[Opening Records shown section]

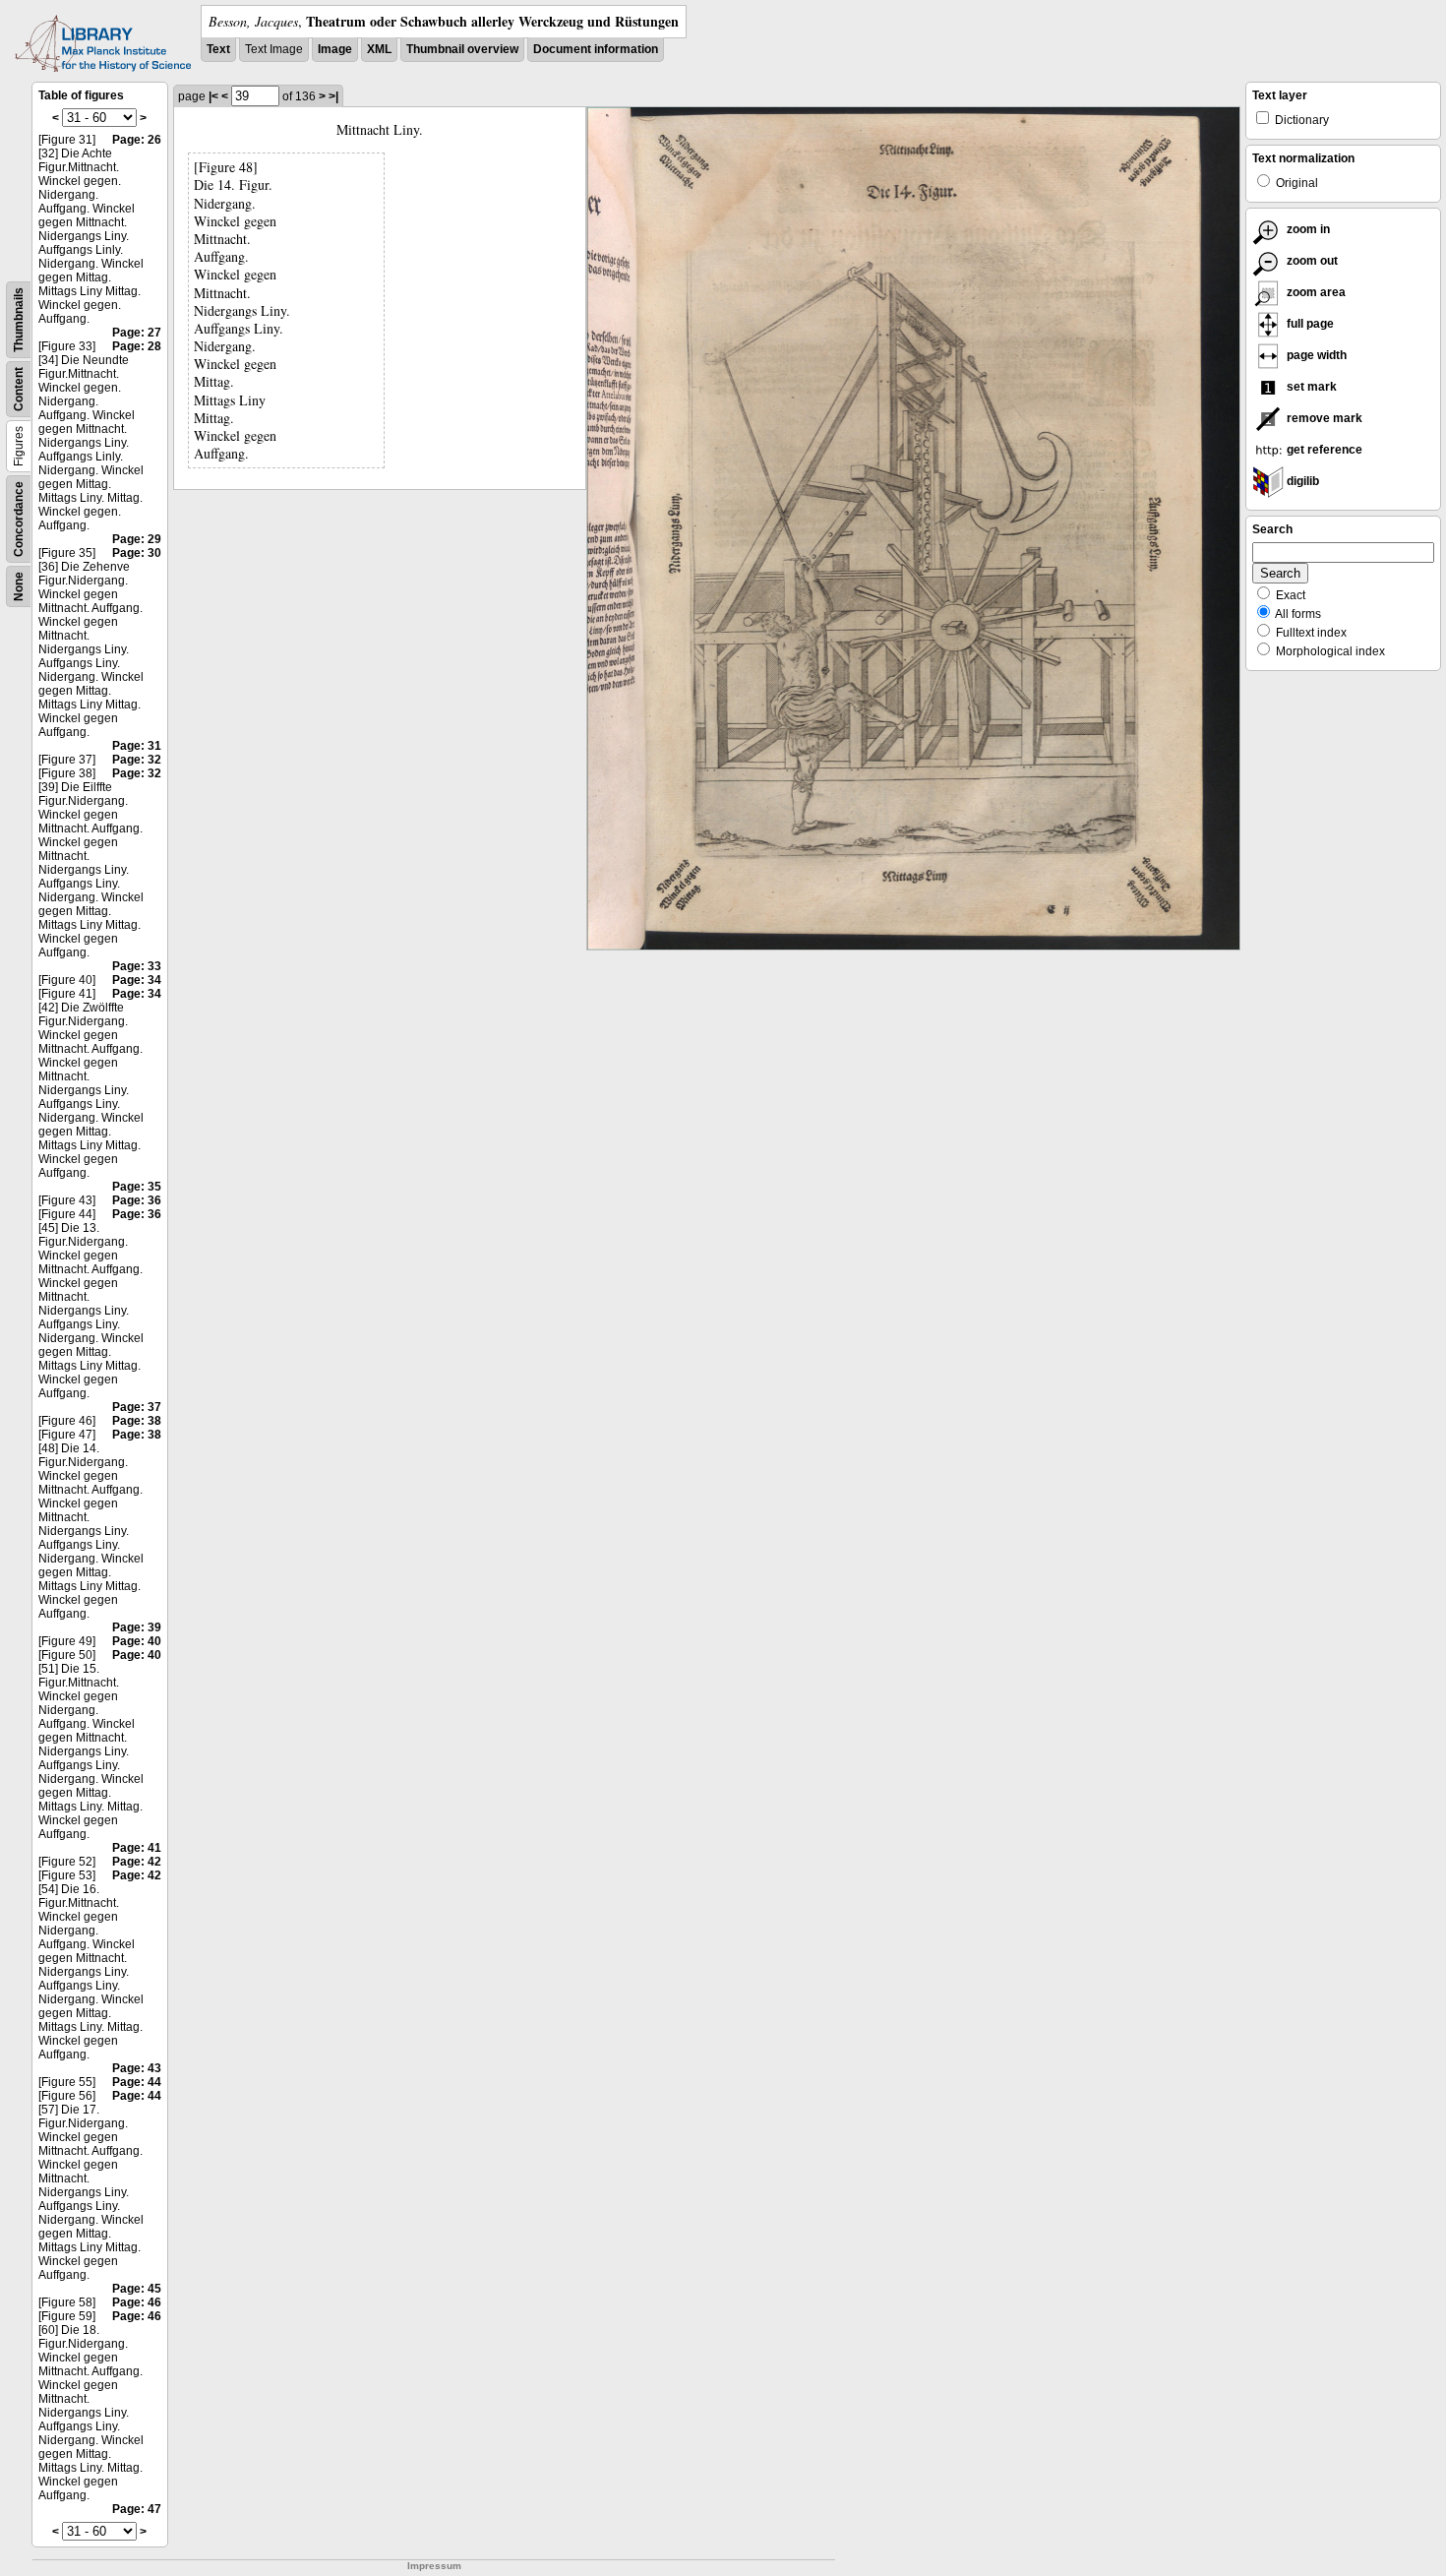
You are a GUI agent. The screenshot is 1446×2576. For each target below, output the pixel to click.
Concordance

[Closing Records shown section]
[Opening Records shown section]

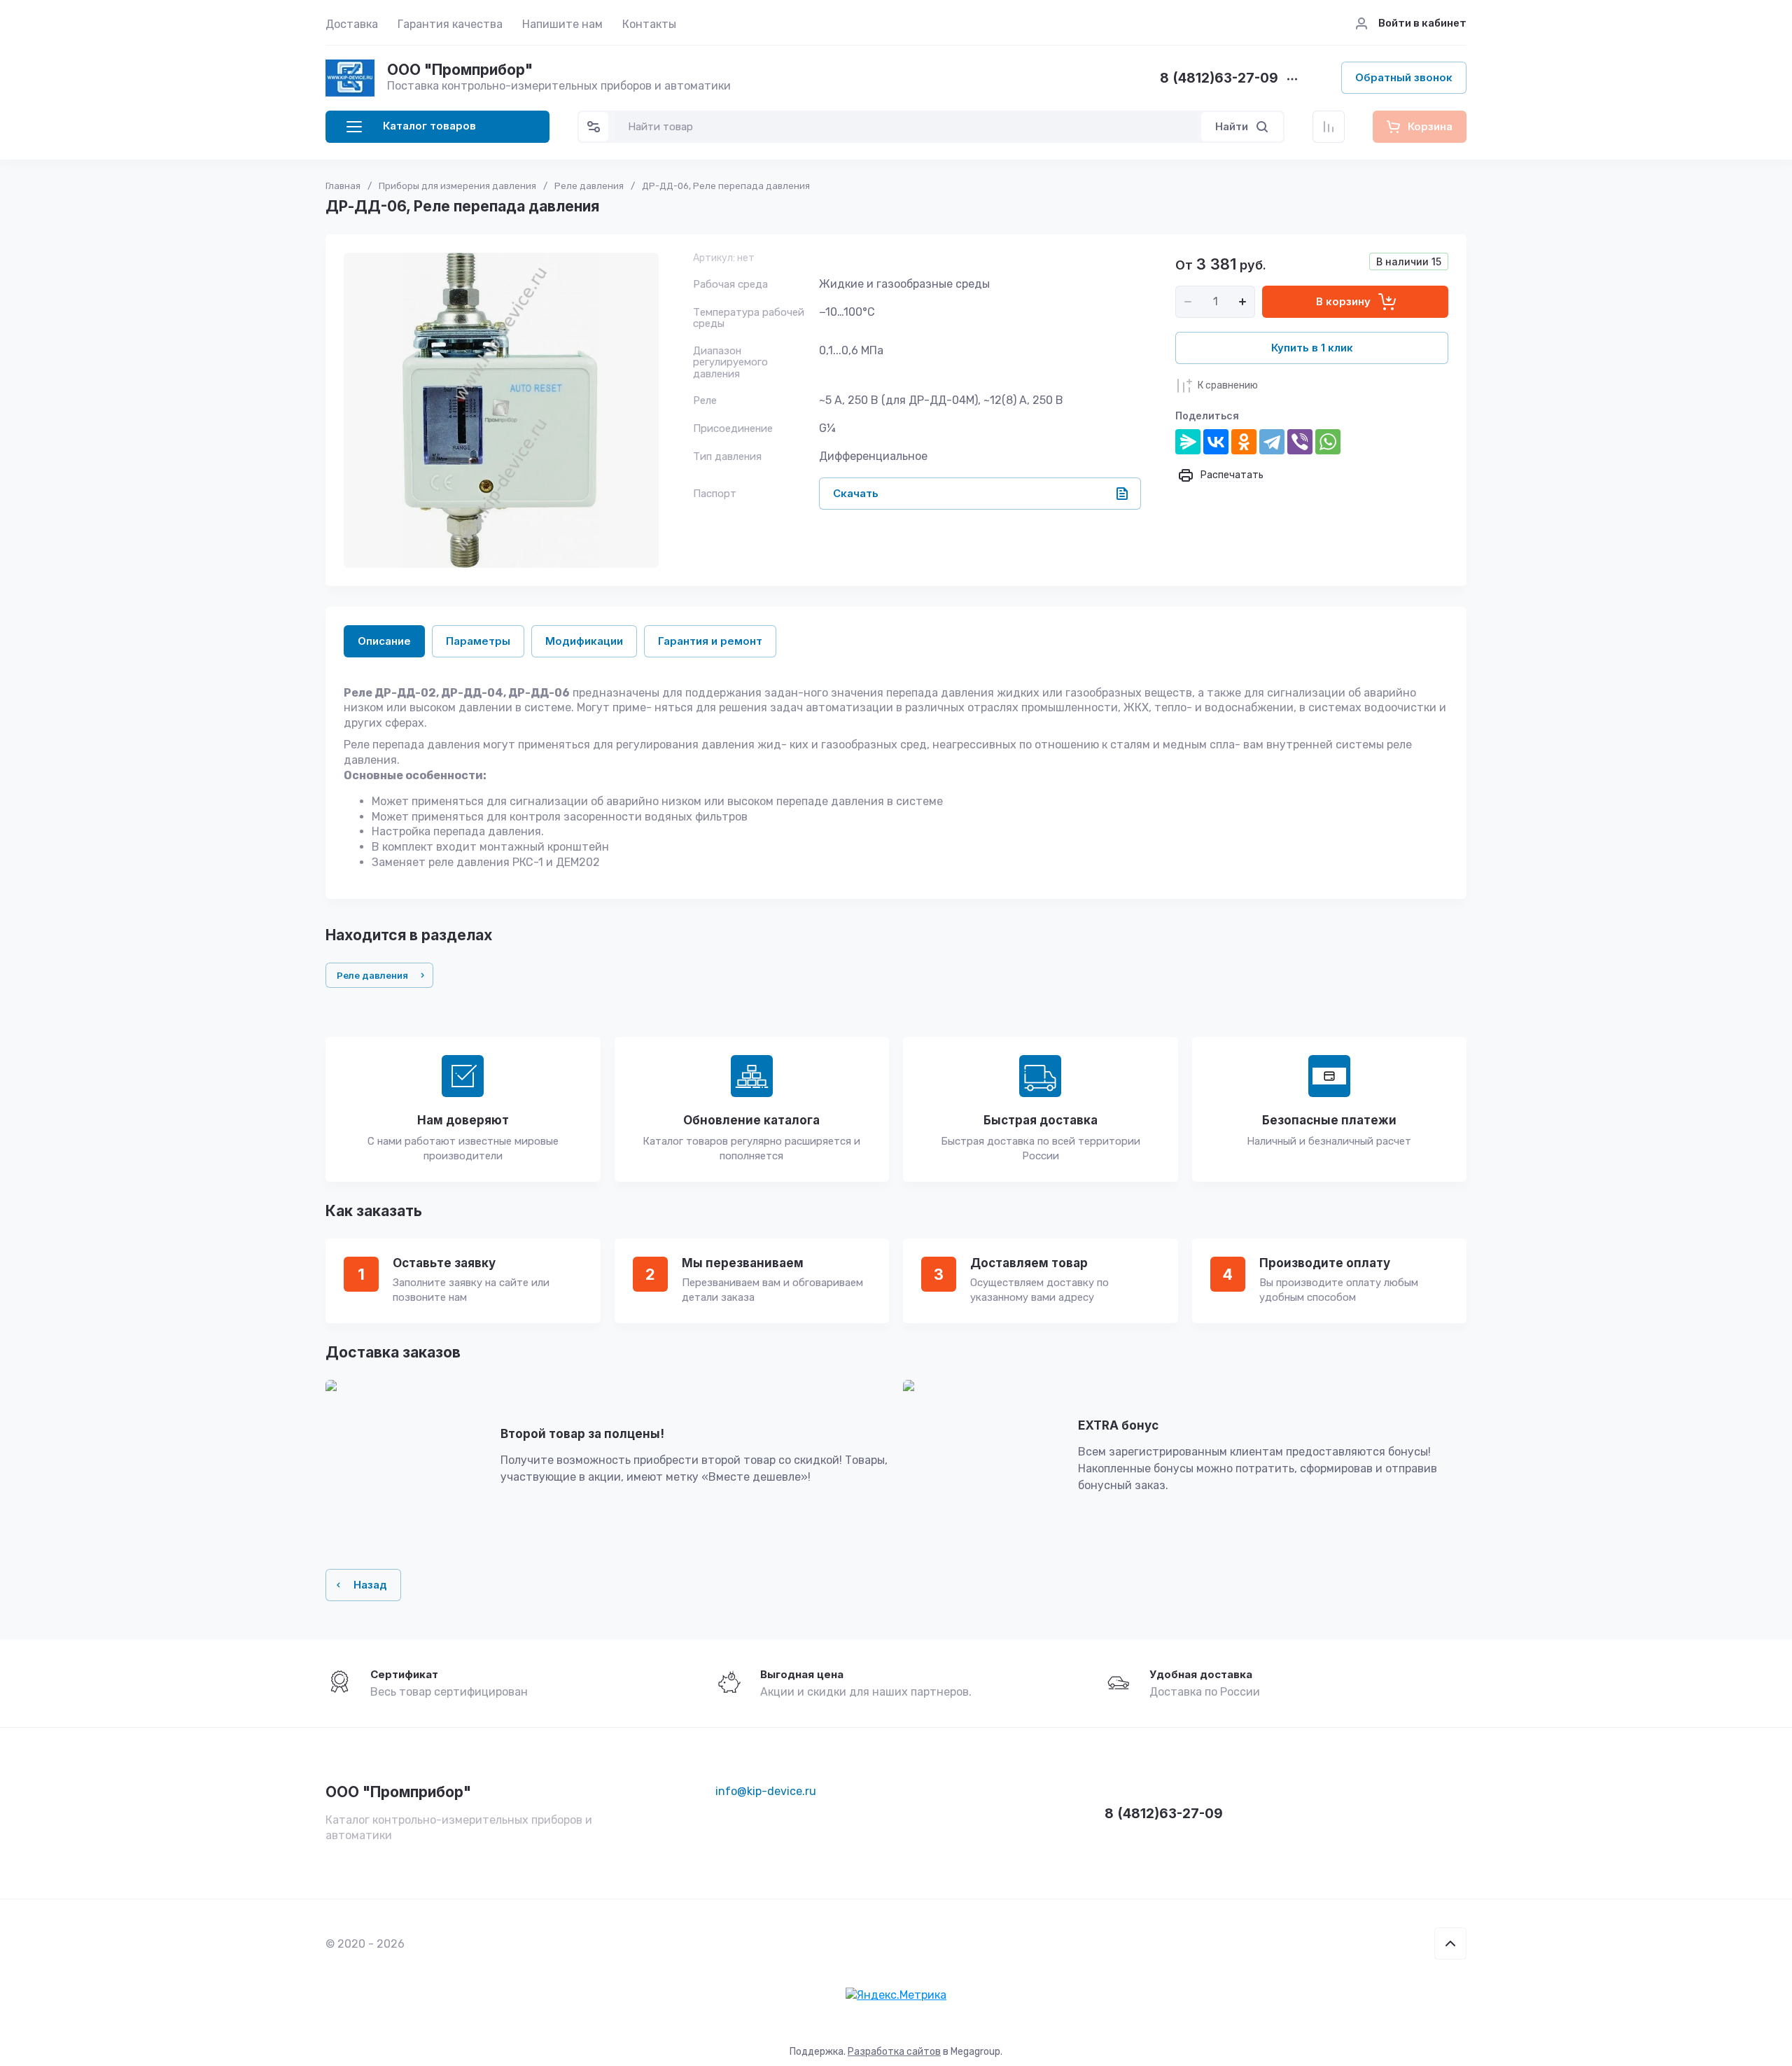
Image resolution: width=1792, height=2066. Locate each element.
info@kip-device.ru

[Closing Records shown section]
[Opening Records shown section]

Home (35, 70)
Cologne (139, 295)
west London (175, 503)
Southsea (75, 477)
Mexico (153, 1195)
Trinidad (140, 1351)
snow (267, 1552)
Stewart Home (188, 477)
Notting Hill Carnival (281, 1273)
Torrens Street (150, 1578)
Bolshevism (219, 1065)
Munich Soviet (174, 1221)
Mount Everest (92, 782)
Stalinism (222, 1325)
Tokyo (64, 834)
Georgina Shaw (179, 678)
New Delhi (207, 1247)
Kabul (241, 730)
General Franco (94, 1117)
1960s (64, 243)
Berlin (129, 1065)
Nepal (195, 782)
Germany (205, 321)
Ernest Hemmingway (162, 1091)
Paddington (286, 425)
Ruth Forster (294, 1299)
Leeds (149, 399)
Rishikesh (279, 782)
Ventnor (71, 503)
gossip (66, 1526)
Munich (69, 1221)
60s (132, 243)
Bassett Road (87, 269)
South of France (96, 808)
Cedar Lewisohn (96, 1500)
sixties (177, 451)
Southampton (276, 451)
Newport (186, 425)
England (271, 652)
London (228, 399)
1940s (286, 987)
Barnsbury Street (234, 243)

[Closing Records shown section]

### Requirement
Looking at the entries above, can you reproduce exactly the lines from the one that holds "Kabul (241, 730)" through the one that holds "Barnsbury Street (234, 243)", and only those?

### Answer to this task
Kabul (241, 730)
General Franco (94, 1117)
1960s (64, 243)
Berlin (129, 1065)
Nepal (195, 782)
Germany (205, 321)
Ernest Hemmingway (162, 1091)
Paddington (286, 425)
Ruth Forster (294, 1299)
Leeds (149, 399)
Rishikesh (279, 782)
Ventnor (71, 503)
gossip (66, 1526)
Munich (69, 1221)
60s (132, 243)
Bassett Road (87, 269)
South of France (96, 808)
Cedar Lewisohn (96, 1500)
sixties (177, 451)
Southampton (276, 451)
Newport (186, 425)
England (271, 652)
London (228, 399)
1940s (286, 987)
Barnsbury Street (234, 243)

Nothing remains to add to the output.